This study has been completed.
Information provided by:
University of Bologna Identifier:
First received: September 18, 2006
Last updated: NA
Last verified: September 2006
History: No changes posted
The present study was designed in an attempt to prospectively evaluate in a randomized fashion whether further cytotoxic dose intensification, as delivered with two sequential autologous stem-cell transplantations, improved the outcome of younger patients with newly diagnosed multiple myeloma in comparison with a single autologous transplantation.

Condition Intervention Phase
Multiple Myeloma Procedure: Autologous Stem Cell Transplantation Phase 3

Study Type: Interventional
Study Design: Allocation: Randomized
Intervention Model: Parallel Assignment
Masking: Open Label
Primary Purpose: Treatment
Official Title: A Prospective, Randomized Study of Single Versus Double Autologous Stem Cell Transplantation for Multiple Myeloma

Resource links provided by NLM:

Further study details as provided by University of Bologna:

Primary Outcome Measures:
  • Complete or near Complete Response Rate

Secondary Outcome Measures:
  • Relapse-free Survival
  • Event-free Survival
  • Overall Survival

Estimated Enrollment: 324
Study Start Date: January 1996
Estimated Study Completion Date: November 2005
Detailed Description:
Following demonstration that single autologous transplantation for the treatment of younger patients with newly diagnosed multiple myeloma prolonged overall survival in comparison with conventional chemotherapy, double autologous transplantation was tested, initially in refractory myeloma and subsequently to include also patients with newly diagnosed disease.
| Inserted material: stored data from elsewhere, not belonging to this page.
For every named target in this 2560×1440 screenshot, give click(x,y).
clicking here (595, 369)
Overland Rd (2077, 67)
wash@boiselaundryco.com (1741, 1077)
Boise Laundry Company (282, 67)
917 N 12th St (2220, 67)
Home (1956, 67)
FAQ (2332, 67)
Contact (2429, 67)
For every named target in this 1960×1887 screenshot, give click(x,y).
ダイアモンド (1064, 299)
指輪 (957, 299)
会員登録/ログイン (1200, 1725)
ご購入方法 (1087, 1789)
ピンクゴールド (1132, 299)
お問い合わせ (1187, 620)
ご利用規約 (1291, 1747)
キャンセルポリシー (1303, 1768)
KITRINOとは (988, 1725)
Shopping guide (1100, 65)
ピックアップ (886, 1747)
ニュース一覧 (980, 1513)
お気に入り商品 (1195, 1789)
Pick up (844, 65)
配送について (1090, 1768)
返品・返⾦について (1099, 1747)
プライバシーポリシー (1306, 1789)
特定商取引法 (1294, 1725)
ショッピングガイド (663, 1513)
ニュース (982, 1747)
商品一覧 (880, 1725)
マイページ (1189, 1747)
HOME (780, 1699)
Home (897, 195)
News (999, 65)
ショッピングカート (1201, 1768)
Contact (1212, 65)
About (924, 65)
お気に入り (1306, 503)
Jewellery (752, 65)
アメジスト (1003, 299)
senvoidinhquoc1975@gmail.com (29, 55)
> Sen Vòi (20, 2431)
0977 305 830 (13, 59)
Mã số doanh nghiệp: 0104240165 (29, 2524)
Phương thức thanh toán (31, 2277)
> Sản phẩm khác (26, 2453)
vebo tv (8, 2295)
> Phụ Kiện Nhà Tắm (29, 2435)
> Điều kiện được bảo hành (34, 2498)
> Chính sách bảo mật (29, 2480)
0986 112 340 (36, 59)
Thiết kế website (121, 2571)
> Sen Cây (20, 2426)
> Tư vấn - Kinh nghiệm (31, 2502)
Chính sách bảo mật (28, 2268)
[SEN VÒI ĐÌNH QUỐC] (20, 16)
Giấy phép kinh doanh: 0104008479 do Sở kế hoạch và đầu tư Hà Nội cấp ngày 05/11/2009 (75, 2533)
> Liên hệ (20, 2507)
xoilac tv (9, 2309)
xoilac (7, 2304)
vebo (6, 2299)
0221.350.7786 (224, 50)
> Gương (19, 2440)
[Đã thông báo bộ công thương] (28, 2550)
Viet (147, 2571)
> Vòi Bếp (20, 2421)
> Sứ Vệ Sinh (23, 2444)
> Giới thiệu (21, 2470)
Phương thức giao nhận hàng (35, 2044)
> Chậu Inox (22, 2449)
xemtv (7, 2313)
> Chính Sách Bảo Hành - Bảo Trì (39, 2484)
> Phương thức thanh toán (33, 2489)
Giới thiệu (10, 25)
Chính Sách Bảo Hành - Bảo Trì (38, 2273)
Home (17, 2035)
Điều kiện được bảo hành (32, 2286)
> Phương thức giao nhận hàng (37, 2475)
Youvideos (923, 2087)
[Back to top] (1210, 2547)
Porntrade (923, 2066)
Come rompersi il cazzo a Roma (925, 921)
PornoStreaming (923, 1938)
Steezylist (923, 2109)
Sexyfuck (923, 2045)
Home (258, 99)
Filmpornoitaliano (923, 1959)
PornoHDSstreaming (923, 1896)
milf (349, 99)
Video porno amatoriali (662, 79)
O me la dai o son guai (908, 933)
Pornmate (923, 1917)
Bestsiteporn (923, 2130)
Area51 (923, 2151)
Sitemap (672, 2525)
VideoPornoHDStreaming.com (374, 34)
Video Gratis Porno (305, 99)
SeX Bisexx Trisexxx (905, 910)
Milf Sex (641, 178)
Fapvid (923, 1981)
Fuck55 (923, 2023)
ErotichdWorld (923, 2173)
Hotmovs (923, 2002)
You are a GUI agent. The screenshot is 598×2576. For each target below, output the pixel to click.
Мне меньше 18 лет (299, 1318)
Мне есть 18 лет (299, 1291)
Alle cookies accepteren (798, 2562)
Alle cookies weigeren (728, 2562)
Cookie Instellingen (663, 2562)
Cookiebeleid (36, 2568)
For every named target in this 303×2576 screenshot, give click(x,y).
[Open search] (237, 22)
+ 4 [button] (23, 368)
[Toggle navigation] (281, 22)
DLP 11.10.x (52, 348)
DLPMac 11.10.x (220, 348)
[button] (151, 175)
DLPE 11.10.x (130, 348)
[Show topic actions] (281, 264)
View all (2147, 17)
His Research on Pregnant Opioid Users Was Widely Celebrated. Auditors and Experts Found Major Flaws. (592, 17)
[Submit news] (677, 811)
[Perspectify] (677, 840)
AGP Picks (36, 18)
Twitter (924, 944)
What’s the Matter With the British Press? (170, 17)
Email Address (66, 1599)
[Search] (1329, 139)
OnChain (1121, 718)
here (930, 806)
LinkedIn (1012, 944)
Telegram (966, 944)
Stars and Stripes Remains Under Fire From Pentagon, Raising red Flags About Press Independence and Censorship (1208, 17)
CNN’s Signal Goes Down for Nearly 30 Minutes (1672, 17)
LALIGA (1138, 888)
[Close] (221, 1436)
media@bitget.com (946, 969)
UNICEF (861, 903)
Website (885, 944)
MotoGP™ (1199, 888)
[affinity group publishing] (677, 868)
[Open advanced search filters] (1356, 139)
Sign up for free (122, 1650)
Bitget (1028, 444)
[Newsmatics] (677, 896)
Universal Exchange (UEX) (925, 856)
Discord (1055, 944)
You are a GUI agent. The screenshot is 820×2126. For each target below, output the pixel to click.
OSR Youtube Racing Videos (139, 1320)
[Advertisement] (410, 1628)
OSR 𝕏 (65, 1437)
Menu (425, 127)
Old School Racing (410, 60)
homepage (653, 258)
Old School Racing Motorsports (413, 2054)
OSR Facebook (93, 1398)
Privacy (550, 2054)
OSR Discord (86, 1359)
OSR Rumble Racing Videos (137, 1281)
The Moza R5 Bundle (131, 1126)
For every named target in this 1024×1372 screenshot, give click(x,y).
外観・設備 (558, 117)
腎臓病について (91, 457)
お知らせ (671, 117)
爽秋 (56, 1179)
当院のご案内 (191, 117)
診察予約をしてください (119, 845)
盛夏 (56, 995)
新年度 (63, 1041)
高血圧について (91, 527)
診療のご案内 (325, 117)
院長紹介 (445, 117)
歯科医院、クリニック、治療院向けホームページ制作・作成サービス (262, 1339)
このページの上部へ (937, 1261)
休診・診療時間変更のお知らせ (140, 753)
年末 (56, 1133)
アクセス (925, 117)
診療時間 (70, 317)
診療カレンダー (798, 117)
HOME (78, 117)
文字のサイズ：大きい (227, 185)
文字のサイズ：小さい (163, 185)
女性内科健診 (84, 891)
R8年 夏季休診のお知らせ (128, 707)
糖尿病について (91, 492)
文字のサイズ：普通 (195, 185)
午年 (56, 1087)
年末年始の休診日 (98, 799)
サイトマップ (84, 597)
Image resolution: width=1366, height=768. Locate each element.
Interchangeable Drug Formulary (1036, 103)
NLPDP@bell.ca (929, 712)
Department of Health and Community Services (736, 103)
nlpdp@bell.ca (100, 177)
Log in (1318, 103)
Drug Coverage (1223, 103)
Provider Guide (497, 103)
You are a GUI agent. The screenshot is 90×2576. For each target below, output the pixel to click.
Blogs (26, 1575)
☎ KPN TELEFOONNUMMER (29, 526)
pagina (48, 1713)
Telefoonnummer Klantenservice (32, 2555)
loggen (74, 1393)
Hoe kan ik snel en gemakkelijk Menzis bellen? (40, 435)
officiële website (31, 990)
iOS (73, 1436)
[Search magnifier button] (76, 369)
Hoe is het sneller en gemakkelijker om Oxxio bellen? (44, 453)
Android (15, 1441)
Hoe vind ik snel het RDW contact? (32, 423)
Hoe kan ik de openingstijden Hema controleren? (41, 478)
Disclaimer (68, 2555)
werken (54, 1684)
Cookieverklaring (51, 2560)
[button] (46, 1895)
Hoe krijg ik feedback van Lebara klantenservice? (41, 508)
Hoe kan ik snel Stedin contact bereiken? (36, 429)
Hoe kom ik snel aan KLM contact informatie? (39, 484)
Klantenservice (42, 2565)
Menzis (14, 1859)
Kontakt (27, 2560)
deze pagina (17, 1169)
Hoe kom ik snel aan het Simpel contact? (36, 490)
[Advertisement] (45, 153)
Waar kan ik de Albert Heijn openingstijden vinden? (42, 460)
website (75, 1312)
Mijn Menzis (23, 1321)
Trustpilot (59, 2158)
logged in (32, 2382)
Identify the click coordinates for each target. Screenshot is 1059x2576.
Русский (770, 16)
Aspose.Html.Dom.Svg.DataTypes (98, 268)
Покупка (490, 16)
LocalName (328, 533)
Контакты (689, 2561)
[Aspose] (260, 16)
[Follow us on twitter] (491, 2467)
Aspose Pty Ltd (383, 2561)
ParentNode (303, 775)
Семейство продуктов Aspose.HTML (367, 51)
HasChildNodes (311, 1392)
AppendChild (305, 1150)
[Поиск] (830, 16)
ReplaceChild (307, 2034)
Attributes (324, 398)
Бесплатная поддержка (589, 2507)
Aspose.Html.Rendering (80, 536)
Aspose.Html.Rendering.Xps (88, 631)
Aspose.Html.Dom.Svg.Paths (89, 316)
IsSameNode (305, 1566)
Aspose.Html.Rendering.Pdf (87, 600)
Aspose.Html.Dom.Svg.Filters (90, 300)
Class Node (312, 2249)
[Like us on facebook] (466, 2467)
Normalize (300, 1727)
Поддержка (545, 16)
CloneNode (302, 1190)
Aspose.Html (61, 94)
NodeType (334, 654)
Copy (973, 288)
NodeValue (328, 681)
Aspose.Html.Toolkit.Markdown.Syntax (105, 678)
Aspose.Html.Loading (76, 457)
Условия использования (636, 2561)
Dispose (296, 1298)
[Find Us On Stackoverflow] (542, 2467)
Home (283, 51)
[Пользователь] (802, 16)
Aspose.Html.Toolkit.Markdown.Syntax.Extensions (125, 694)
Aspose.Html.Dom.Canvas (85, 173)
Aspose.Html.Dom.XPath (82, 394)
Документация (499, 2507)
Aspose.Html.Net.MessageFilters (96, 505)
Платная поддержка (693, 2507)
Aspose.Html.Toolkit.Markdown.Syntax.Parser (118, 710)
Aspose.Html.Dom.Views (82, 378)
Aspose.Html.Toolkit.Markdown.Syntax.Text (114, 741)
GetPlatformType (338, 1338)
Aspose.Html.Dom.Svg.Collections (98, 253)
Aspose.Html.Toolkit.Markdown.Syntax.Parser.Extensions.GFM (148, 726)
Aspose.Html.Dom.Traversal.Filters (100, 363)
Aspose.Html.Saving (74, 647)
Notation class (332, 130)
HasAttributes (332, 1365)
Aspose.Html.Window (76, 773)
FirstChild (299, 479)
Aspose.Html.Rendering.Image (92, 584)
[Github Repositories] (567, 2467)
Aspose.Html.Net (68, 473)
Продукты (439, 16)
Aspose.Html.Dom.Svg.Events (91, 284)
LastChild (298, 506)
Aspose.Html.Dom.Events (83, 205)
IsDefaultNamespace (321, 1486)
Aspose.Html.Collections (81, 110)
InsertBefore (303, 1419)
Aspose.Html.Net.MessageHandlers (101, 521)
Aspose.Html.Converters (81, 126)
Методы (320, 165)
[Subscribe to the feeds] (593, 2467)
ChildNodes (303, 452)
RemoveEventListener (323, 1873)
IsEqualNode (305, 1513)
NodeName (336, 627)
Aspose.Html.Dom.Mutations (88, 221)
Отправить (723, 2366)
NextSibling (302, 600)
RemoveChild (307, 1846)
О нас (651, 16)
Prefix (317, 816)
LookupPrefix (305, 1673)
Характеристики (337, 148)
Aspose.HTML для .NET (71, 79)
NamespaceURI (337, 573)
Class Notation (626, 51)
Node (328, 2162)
To explore the role of double autologous stem-cell transplantation as part of up-front therapy for multiple myeloma, in 1996 we launched a prospective, randomized trial comparing a single course of stem-cell-supported melphalan with the same regimen followed, after three to six months, by a second autologous transplantation in support of melphalan and busulfan. The study was designed to detect a 15 percent increase in complete or near complete response rate with double transplants compared to a single transplantation. With a 2-sided significance level α = 0.05 and a power 1-β = 0.80, 162 patients were required in each treatment arm of the study to detect a statistically significant increase in complete or near complete response rate from 30% in the single-transplant arm to 45% in the double-transplant arm. Primary study endpoint was the complete or near complete response rate. Secondary study endpoints were relapse-free survival, event-free survival and overall survival. The recruitment target was 324 patients.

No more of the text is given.